_TASK PROMPT_
In the items below, copy out everything from the line containing "Click the green CEM logo" down to the line containing "pyautogui.click(x=97, y=409)", both included, and nothing else.

_DATASET RECORDS_

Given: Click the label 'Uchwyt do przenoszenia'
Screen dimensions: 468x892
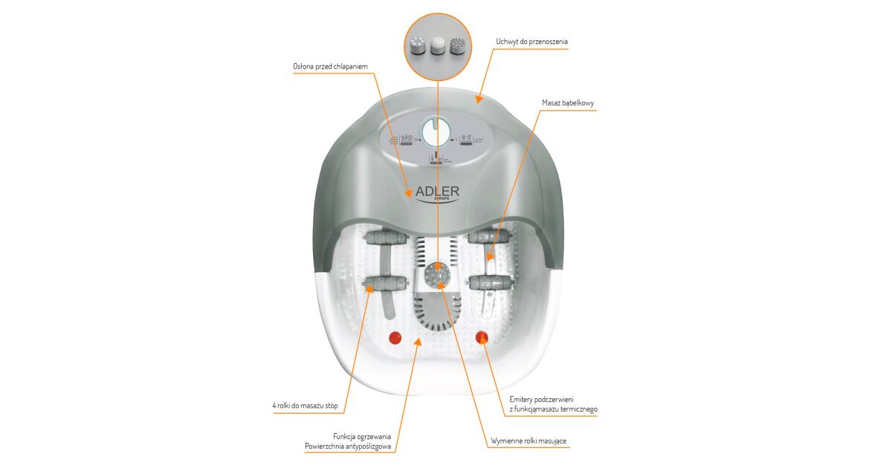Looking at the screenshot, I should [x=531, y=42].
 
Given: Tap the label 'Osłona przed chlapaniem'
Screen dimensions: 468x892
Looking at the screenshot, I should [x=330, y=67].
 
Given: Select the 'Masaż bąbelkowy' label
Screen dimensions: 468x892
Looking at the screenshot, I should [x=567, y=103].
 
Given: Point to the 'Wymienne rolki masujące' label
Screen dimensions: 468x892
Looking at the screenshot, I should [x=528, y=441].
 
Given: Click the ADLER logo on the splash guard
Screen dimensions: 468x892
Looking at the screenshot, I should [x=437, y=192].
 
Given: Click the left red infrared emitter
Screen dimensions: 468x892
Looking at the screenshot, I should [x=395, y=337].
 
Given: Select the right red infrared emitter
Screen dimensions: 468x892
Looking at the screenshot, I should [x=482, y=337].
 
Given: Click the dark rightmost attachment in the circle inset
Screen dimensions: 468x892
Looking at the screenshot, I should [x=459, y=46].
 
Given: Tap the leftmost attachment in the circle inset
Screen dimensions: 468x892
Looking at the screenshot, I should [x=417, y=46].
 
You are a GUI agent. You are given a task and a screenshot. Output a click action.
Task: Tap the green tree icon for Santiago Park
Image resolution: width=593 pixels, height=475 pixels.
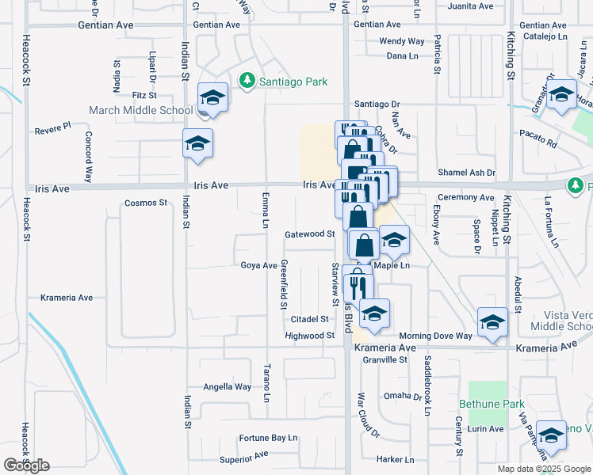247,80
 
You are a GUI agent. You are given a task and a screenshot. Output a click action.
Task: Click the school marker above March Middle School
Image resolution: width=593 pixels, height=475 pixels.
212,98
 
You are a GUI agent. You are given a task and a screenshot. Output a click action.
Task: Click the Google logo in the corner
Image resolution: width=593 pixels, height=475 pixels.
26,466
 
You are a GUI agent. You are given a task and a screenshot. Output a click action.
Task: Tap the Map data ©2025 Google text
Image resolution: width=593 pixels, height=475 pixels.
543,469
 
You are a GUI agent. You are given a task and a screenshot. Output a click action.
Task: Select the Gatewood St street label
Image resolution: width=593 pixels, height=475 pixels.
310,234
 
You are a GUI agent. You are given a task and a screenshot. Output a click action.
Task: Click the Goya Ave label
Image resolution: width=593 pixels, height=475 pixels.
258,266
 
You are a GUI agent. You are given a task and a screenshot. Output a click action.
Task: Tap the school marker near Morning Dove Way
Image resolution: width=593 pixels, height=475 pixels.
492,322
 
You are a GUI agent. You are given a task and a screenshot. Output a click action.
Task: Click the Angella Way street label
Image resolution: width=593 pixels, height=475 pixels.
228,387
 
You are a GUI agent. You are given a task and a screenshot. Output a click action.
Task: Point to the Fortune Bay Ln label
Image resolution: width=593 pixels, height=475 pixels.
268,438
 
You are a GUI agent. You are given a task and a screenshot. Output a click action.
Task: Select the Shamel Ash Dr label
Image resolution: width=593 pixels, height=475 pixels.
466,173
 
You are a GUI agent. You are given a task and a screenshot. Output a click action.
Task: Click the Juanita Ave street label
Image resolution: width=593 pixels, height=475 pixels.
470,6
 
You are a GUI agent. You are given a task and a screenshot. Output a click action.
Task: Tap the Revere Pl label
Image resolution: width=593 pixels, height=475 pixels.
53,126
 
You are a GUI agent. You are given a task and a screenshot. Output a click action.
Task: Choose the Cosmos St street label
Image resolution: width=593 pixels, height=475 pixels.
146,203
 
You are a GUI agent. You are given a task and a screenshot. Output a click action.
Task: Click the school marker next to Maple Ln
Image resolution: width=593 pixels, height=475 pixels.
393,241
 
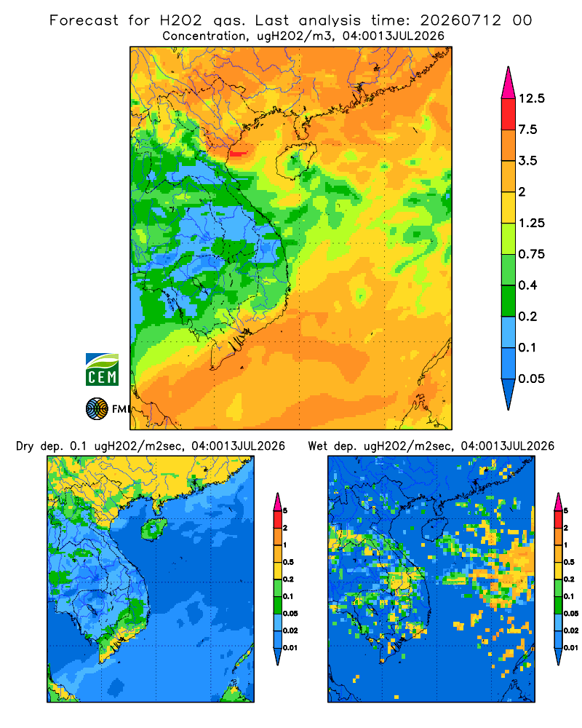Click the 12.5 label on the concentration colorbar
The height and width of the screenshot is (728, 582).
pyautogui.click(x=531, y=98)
* * *
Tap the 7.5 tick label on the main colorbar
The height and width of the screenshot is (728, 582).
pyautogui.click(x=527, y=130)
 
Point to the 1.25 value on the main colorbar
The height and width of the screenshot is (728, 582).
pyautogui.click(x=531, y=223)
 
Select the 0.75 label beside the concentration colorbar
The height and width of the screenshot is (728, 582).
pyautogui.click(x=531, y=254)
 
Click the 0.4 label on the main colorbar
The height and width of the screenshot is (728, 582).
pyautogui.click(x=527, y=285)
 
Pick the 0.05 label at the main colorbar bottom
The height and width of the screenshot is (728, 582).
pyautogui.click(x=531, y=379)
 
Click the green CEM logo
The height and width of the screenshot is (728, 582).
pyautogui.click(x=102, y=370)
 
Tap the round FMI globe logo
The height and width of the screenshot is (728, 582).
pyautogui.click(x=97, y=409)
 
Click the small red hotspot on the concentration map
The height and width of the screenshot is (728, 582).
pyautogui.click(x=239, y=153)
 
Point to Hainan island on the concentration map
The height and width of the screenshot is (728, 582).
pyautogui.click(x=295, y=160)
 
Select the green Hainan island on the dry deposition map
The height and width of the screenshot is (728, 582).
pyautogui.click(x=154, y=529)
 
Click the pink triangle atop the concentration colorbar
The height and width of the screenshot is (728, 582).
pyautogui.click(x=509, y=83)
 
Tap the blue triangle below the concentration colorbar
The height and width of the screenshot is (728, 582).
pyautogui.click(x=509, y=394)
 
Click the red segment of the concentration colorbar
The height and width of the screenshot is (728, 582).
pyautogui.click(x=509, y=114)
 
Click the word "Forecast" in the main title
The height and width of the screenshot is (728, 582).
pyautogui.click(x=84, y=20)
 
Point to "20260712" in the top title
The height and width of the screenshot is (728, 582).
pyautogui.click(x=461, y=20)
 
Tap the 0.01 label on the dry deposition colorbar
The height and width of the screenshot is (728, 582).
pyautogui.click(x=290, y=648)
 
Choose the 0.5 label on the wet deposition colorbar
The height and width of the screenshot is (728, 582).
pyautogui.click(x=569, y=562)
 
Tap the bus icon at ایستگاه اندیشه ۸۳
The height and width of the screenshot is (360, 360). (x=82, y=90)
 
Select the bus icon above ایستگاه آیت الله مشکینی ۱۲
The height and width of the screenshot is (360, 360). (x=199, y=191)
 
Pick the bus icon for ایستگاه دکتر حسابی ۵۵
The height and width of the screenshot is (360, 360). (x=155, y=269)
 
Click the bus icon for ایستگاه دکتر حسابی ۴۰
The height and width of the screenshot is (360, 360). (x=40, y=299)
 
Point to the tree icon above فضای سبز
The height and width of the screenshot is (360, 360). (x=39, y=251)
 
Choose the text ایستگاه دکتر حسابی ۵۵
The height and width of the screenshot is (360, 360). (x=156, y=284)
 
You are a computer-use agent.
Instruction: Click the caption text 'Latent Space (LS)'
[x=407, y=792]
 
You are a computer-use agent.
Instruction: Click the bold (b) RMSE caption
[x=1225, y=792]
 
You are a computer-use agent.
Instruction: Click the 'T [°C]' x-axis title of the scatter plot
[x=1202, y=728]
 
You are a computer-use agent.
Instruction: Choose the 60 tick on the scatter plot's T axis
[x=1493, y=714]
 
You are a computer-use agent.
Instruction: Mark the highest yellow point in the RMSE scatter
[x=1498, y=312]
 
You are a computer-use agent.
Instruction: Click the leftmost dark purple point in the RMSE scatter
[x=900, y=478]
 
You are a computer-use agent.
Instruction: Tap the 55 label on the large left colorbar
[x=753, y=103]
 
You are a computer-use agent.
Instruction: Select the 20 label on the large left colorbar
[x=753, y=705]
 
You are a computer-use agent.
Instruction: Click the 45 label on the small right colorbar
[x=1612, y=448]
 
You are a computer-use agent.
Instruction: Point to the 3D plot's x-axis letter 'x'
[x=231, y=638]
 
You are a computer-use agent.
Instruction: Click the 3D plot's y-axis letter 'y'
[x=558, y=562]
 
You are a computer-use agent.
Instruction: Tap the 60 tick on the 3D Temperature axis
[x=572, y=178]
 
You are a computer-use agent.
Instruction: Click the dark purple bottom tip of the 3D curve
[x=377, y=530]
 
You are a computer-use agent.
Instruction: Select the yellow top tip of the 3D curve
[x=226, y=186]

_WRITTEN ANSWER_
Click the green CEM logo
The height and width of the screenshot is (728, 582).
pyautogui.click(x=102, y=370)
 
Tap the round FMI globe logo
The height and width of the screenshot is (728, 582).
pyautogui.click(x=97, y=409)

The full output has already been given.